━━━ Passage given ━━━

Thus, the initial search point t can first be increased until it is
congruent to 11 modulo 12. Searching from this point forward, only
every 12th number, t+12*i, needs to be considered.
If it is desired to choose p so that 2 is a quadratic residue (meaning
that p is congruent to +/-1 modulo 8), then this additional constraint
can be met with no additional difficulty by beginning at the next
number which is congruent to 23 mod 24 and searching in steps of 24.
But in the following discussion, a step size of 12 is assumed.
Then, a sieve is built for trial division by a number of small primes
for a range of following i values. For large primes, a large search
space is required, so a large sieve is desirable. The value used was
65536 bits (8K bytes). It may be necessary to rebuild the sieve
beginning at t+12*65536 if no suitable prime is found before then, but
this sieve is large enough that the refilling is infrequent and the
overhead is negligible.
Initially, every position in the sieve is marked as a potential prime.
Then, for the small primes s from 5 through 65521, position i in the
sieve is marked as unsuitable if t+12*i is divisble by s, i.e.
definitely not prime. To do this cheaply, consider that t+12*i = 0
(mod s) if i = -12^-1 * t (mod s). So finding t mod s, then 12^-1 (mod
s) and multiplying (mod s) will produce the first i value which is
known to be divisible by s, and then every s positions thereafter in
the sieve will be divisible. This does the equivalent of a great deal
of trial division with minimal effort.
Positions in the sieve are also marked as as unsuitable if (t-1)/2+6*i
= 0 (mod s), because these positions will have (p-1)/2 divisible by s
and thus non-prime. This works similarly, and (t-1)/2 mod s can be
derived from t mod s without actually doing another full division.
This sieve filters out all but 1/591 of the possible values of i as
obviously composite, leaving an expected 852 numbers to be checked by
stronger means before a suitable prime p is found.
After these two sieving operations have removed all numbers from
consideration where p or q = (p-1)/2 have small divisors, the remaining
candidates are subjected to a fast optimized Fermat test, to the base 2,
once for p and once for q. This eliminates, for practical purposes,
all composite numbers.
Special composite numbers can be chosen which pass this test and yet
are not primes - they are called pseudoprimes - but they are so rare in
the ranges considered that the chances of finding one without
deliberate search are utterly negligible. And the stating value for
the search was carefully chosen to have no hidden special properties.
If p and q are found to be prime by this test, some extra confirmation
pseudoprimality tests are performed just to make sure of the conclusion
and p is returned as the result.

━━━ Data section ━━━

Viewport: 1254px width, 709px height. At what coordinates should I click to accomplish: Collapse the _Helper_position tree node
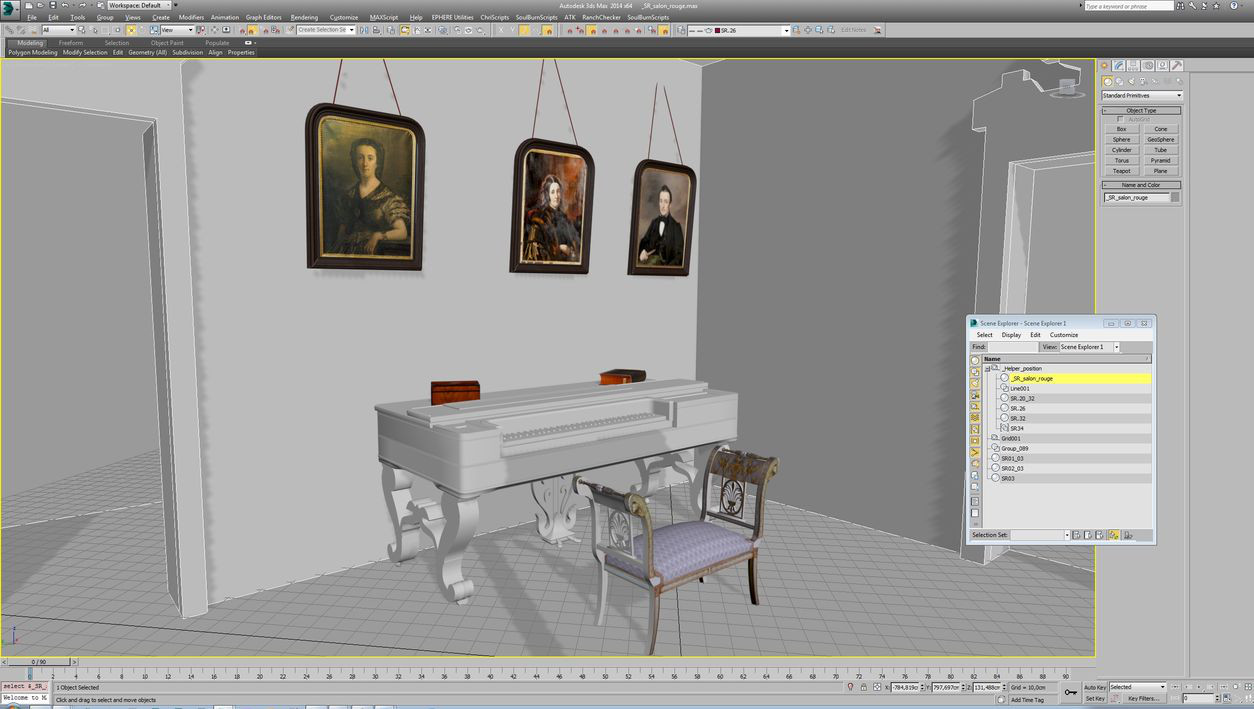(987, 369)
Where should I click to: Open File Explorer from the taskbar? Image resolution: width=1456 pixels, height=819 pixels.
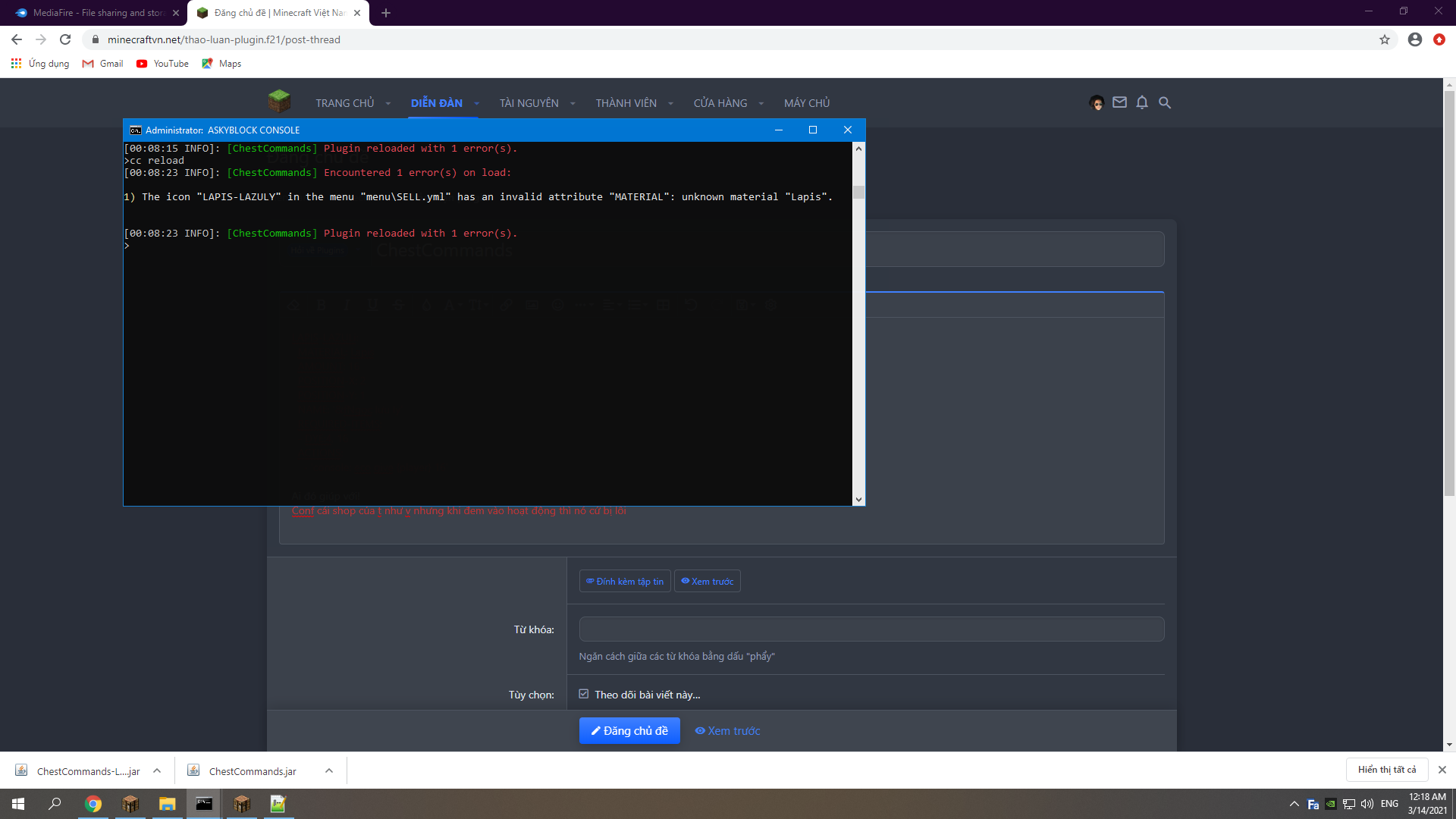pos(168,804)
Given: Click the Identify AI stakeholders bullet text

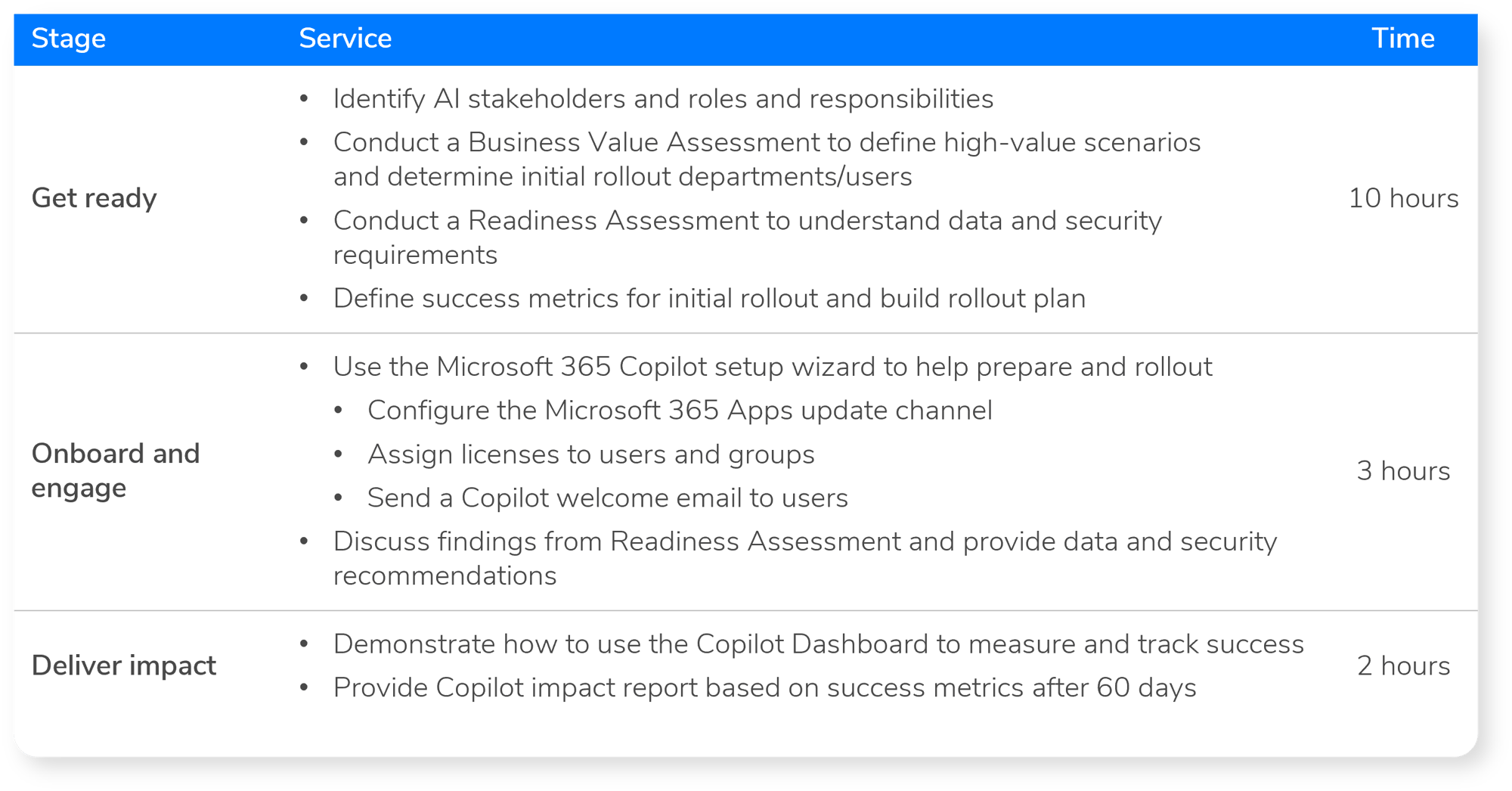Looking at the screenshot, I should tap(663, 99).
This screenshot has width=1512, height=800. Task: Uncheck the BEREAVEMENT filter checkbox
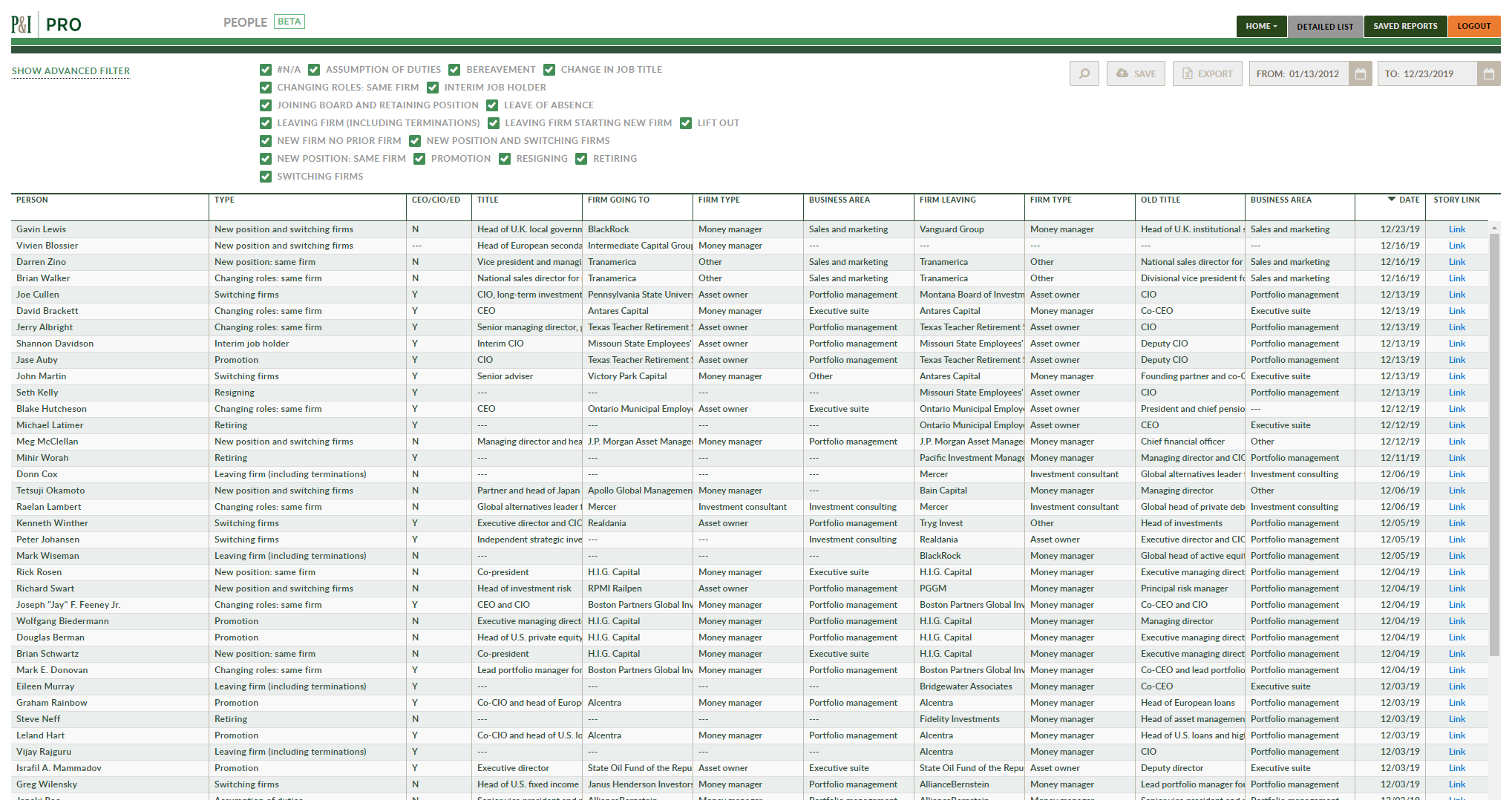coord(454,70)
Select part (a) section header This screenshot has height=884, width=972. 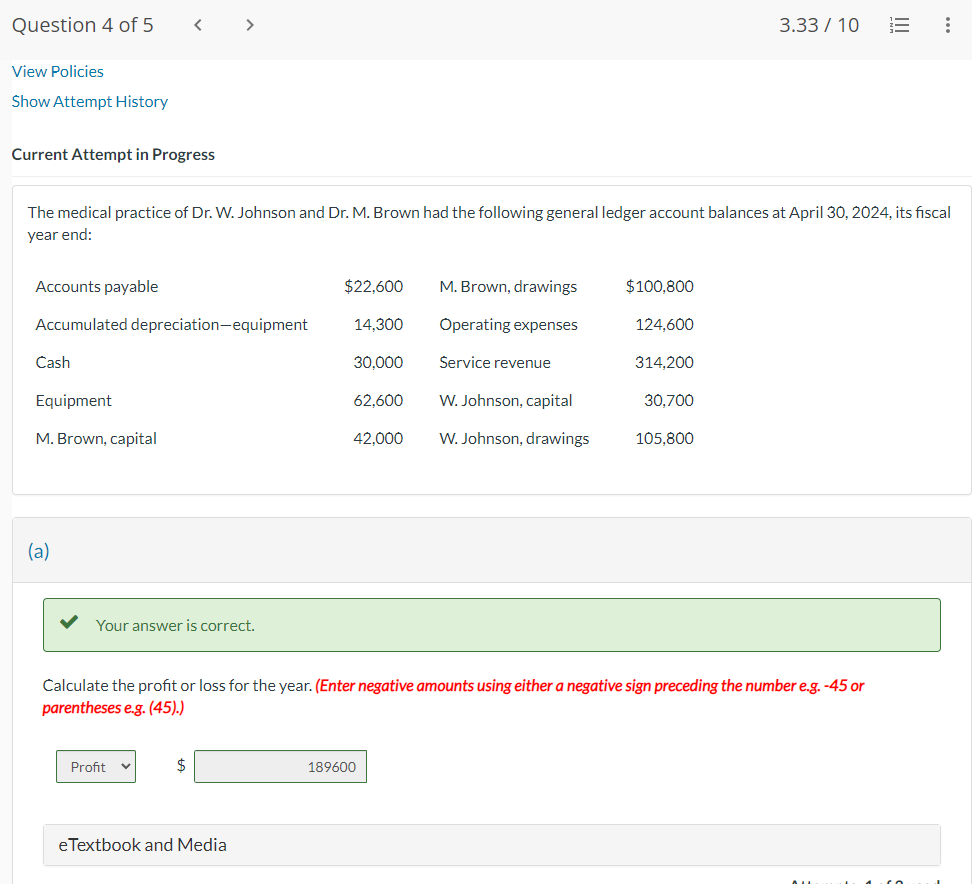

━━━

■ **Exercise tasks**:
1) Could you reproduce the passage on the prime search between "Initially, every position" and "with minimal effort.", inclusive?
2) In the passage on the prime search, what size was the sieve that was used?

■ **Answers in order**:
1)
Initially, every position in the sieve is marked as a potential prime.
Then, for the small primes s from 5 through 65521, position i in the
sieve is marked as unsuitable if t+12*i is divisble by s, i.e.
definitely not prime. To do this cheaply, consider that t+12*i = 0
(mod s) if i = -12^-1 * t (mod s). So finding t mod s, then 12^-1 (mod
s) and multiplying (mod s) will produce the first i value which is
known to be divisible by s, and then every s positions thereafter in
the sieve will be divisible. This does the equivalent of a great deal
of trial division with minimal effort.

2) 65536 bits (8K bytes).